-- Not all record store owners are going to be happy about Universal Music Video and Distribution's new pricing scheme. Andy Schneidkraut, owner of Albums on the Hill in Boulder, Colorado is in the opposition. "They're suggesting I lower my prices to customers at a rate of around 10%, but they are not lowering my cost at an equivalent rate," Schneidkraut told Colorado Daily. He predicted volume will not increase enough to cover the lower price and pointed to what he feels were weak results for UMVD's previous price overhaul, JumpStart. As Billboard reported last week, UMVD is launching a new program called Velocity that will price frontline CD titles at $10 or less. Retailers contacted for that article were supportive of the program while some label executives were nervous and annoyed by UMVD's move. (Colorado Daily)

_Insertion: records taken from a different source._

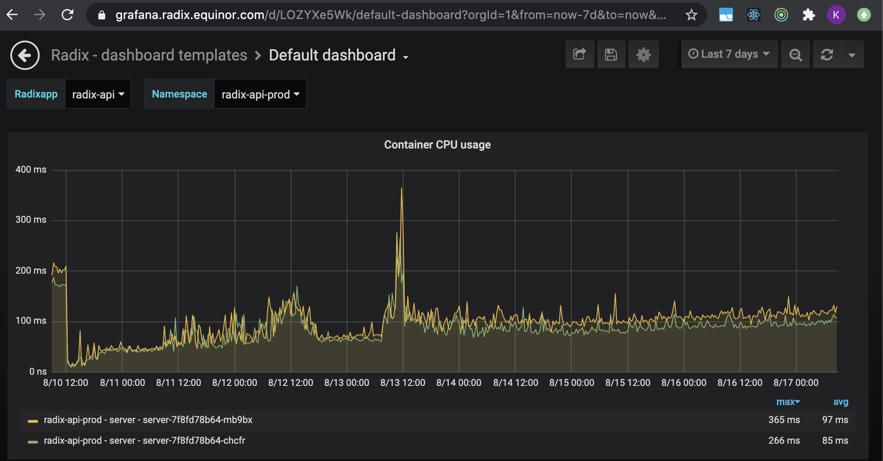883x461 pixels.
Task: Click the yellow legend color swatch
Action: pos(34,420)
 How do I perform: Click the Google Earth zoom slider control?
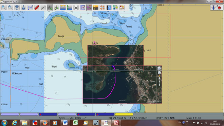point(159,82)
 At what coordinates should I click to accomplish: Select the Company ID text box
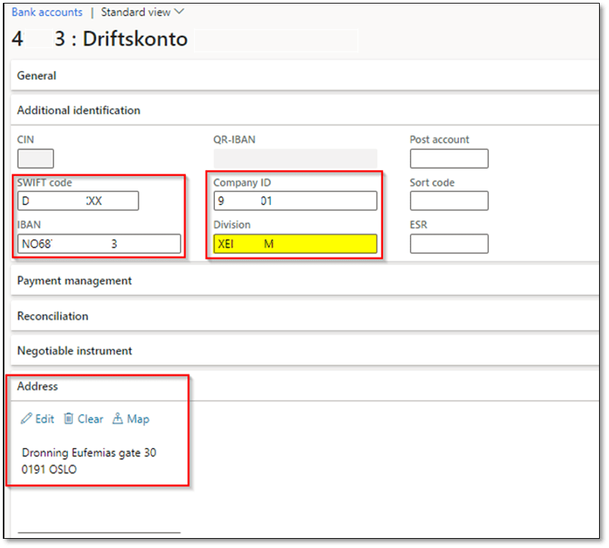(295, 201)
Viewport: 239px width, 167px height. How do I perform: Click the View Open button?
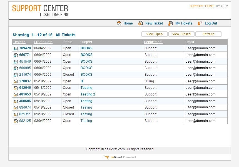pyautogui.click(x=154, y=34)
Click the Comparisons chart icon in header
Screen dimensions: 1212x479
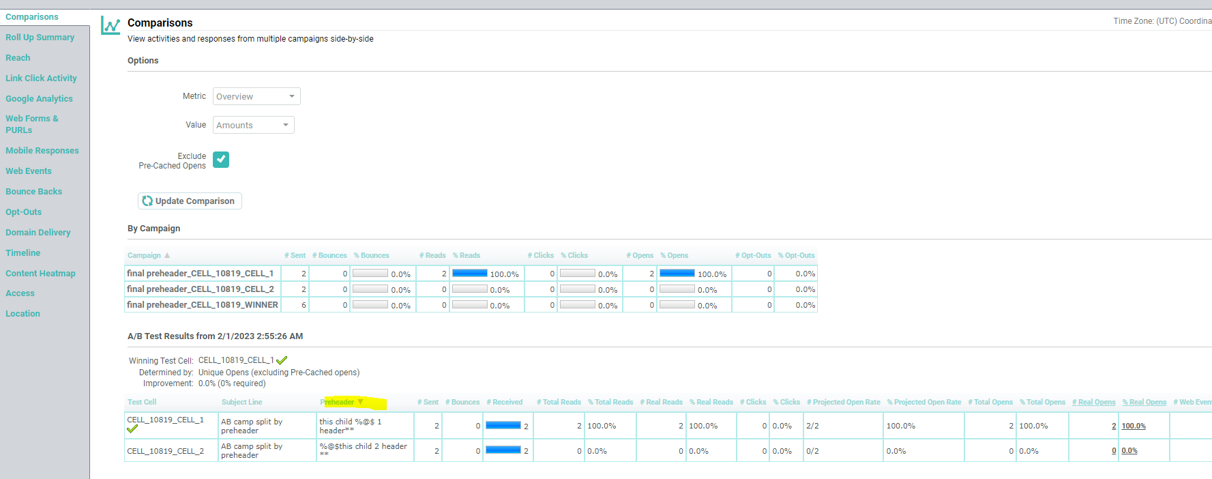tap(110, 26)
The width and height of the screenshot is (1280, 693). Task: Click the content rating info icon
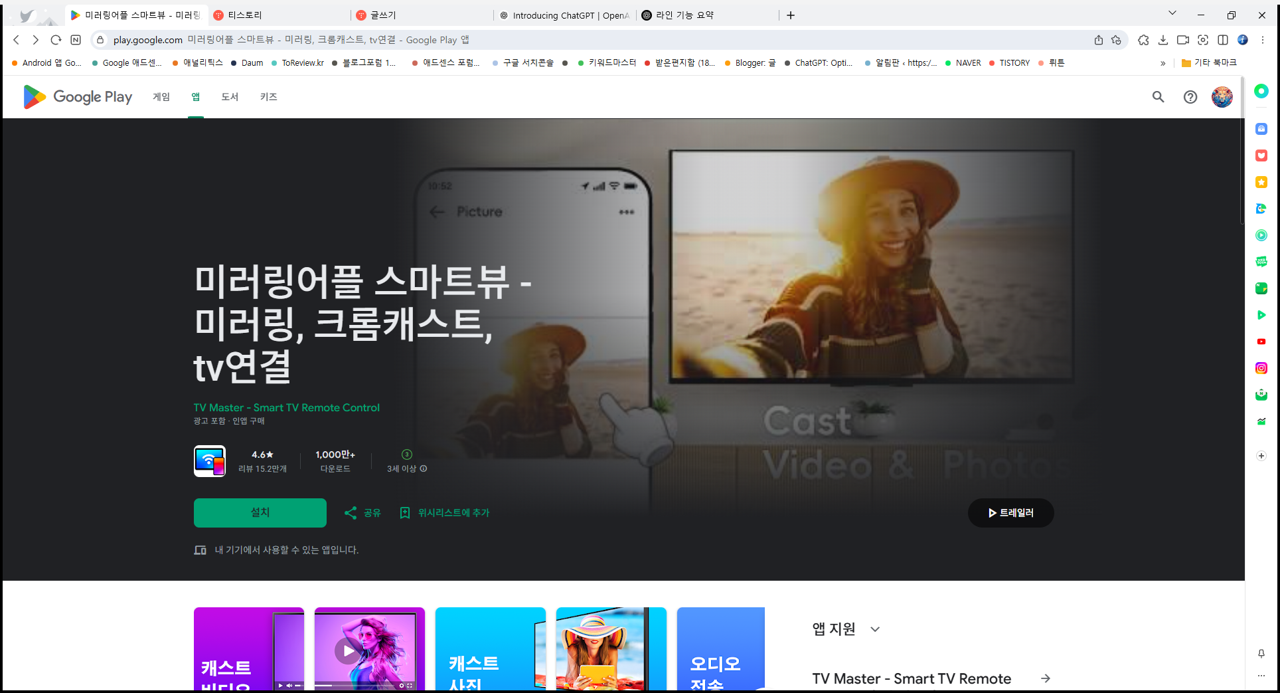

-- Fun Pandora facts from a recap of a New York City town hall meeting the company held on Tuesday: a trained musician takes 15 minutes to analyze a single pop song and 1.5 hours for a symphony; Pandora gets stumped on 0.4% of all artist and song searches; about one out of every four or five songs streamed gets a thumbs up or down rating. Song analyzers, who enter information about songs into Pandora's Music Genome Project, are paid $40 an hour and receive health benefits. For pop songs, that means every four songs cost Pandora $40 in wages and a few extra dollars in related expenses (health care, office space, computer, etc.). That comes out to $100 for a standard ten-song album. Basically, the Music Genome Project is a very expensive competitive advantage.
(Writing for the Living Web)

-- Music analytics company Next Big Sound has a list of the 15 fastest rising bands at last week's SXSW festival. The top three are, in order, Fang Island, Neon Trees and XV. To compile the list, Next Big Sound tracked how fast bands were adding people to their social networks. The spike in followers appears to be relative, not absolute, meaning an unknown band could have spiked more than a well-known band but still has far fewer followers. This list is a fascinating look at how analytics tools can quickly chart the impact of a big event like SXSW and how an analytics company can present the results in an attractive manner. Expect some eye-opening analytics from this new crop of companies in 2010.
(Next Big Sound)

-- The Raleigh Boutique Amphitheater will host its inaugural concert, Paramore, on July 23. The Live Nation venue has a capacity of 5,000.